The officials and elders told the AP that al-Zaidi had dozens of al-Qaida operatives under his command and had taken part in several battles against the Houthis in the province. They spoke on condition of anonymity because they were not authorized to brief the media.
The coalition couldn’t immediately be reached for comment.
In 2017, al-Zaidi was placed on the United Nations Security Council’s sanctions list as a Yemen-based individual “who acts for or on behalf of Al-Qaida in the Arabian Peninsula.” The U.N. found him to be providing the Yemeni affiliate of the global terror network with weapons, funding, and recruits.
Al-Zaidi was also found to have helped AQAP to expand its control in parts of Marib. He had been the group’s leader in the province since 2015.
A recent AP investigation found that Saudi-led coalition members through militias they back in Yemen had struck secret deals with al-Qaida, paying some to leave key cities and towns and letting others retreat with weapons, equipment and wads of looted cash.
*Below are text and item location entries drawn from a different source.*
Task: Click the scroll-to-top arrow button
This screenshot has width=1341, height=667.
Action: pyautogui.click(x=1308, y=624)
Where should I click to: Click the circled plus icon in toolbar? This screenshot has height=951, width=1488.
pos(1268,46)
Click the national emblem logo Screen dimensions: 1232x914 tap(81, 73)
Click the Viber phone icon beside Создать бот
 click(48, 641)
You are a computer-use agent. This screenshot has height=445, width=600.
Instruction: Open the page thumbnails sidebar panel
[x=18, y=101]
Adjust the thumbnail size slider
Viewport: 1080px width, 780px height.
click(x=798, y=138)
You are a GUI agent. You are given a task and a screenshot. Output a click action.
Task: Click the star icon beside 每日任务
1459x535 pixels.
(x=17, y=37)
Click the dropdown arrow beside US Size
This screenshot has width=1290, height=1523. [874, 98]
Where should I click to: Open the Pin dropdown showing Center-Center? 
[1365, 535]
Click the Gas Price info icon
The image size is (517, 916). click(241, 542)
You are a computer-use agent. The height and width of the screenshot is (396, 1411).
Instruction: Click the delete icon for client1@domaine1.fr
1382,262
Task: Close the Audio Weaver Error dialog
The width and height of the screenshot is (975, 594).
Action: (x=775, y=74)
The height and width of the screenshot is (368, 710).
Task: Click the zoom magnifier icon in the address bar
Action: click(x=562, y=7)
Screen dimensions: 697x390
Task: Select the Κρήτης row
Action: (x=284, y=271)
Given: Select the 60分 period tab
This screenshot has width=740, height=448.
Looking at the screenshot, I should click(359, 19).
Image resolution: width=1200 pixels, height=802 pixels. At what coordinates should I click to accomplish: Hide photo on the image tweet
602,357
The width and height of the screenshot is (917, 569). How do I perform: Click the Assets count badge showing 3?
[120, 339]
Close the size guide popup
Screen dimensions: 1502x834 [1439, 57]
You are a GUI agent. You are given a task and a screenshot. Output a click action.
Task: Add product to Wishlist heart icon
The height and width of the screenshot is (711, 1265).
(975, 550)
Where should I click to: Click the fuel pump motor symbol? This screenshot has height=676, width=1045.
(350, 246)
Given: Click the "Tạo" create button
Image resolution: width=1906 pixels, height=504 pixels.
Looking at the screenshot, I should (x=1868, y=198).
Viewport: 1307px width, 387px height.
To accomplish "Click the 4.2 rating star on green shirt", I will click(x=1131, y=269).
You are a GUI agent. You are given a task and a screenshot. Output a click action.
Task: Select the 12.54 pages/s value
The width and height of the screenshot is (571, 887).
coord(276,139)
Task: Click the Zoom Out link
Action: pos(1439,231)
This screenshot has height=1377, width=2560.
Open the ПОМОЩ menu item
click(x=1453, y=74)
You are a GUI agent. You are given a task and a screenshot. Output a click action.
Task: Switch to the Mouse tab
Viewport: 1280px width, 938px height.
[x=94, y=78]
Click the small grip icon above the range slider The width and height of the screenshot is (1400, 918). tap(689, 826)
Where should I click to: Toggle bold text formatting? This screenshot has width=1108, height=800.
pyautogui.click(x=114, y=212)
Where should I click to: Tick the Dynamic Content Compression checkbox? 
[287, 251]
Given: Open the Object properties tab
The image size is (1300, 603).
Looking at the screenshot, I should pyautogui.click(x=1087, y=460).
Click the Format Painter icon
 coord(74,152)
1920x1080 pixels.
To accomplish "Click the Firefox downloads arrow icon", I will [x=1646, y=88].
Hundreds more were recruited to join the coalition itself because they are considered to be exceptional fighters.
The U.S.-backed Saudi-led coalition has been at war with the Iran-allied rebels for more than three years. Al-Qaida and an Islamic State affiliate have exploited the chaos to expand their presence in the country.
The coalition has long maintained that it’s committed to fighting terrorism in Yemen.
AQAP, based in Yemen, is considered the most dangerous branch of the terror network and had attempted attacks on U.S. soil. But in the fight to defeat the Houthis, al-Qaida militants are effectively on the same side as the Saudi-led coalition — and, by extension, the U.S.
The U.S. has sent billions of dollars in weapons for Yemen, provided intelligence used in targeting the coalition’s on-the-ground adversaries and American jets provide air-to-air refueling for coalition war planes. But the U.S. does not fund the coalition and there is no evidence that American money went to AQAP militants, according to AP’s investigation.
International rights groups have long criticized the U.S. and other Western countries for selling arms to the coalition. In a Friday statement, Human Rights Watch called for the suspension of arms sales to Saudi Arabia over the coalition’s alleged “unlawful attacks” on civilians in Yemen.
“The U.S. operational support for coalition airstrikes could make the U.S. complicit in laws-of-war violations, while continued arms sales to Saudi Arabia could also expose U.S. officials to criminal liability,” HRW said.
The conflict in Yemen has killed more than 10,000 people, devastated the Arab world’s poorest country and pushed it to the brink of famine.